FDA advisory committees and the new drug approval process.

Abstract

To determine the impact of FDA advisory committee review on the approval time of new drug applications (NDAs) approved during the five-year period 1983 through 1987, we compared NDA phase lengths of reviewed new chemical entities (NCEs) with those that were not reviewed and examined the elapsed time from final committee recommendation for approval to NDA approval. Of the 95 drugs approved during the study period that met the Center for the Study of Drug Development's definition of an NCE, 40 (42%) were submitted for review--mean NDA phase length was 36.9 months versus 32.4 months for unreviewed drugs.
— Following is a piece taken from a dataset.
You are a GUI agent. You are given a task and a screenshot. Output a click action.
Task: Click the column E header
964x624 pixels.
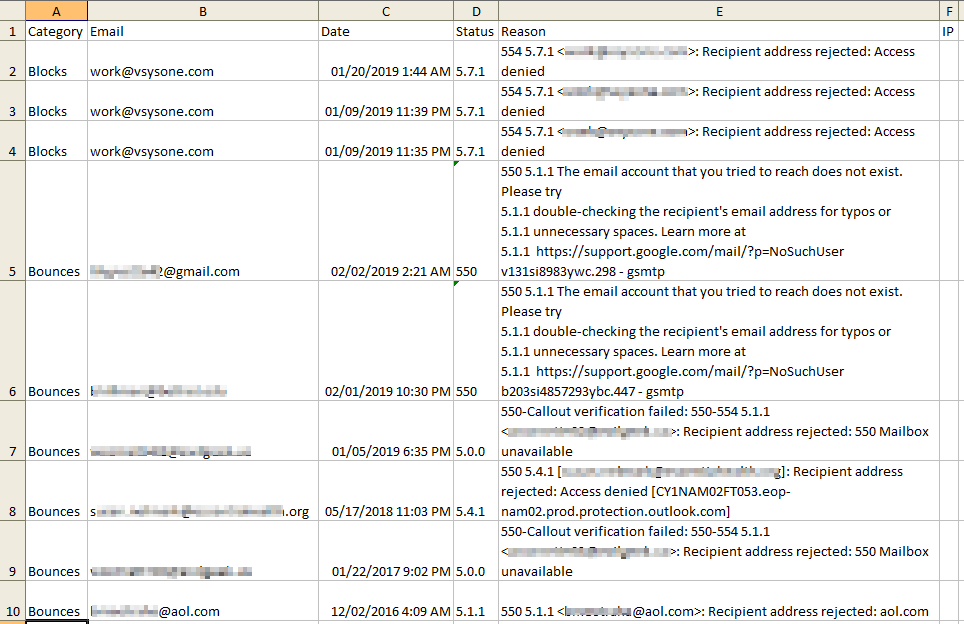pyautogui.click(x=718, y=11)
Reviewed drugs in the neuropharmacologic division had a longer NDA phase, while those in the metabolic/endocrine and oncology/radiopharmaceutical divisions had shorter NDA phases, than unreviewed drugs in those divisions. For NCEs grouped by therapeutic rating, reviewed drugs in each category had longer NDA phases than unreviewed drugs; the difference was largest for 1-B rated drugs. The elapsed time from committee recommendation for approval to NDA approval as a percent of the total NDA phase was greatest for drugs submitted by the metabolic/endocrine division (83.0% of NDA phase) and for drugs rated 1-A (63.2%). Results indicate that advisory committee review is associated with a small overall delay in NDA approval when compared with the regulatory fate of drugs not submitted for review.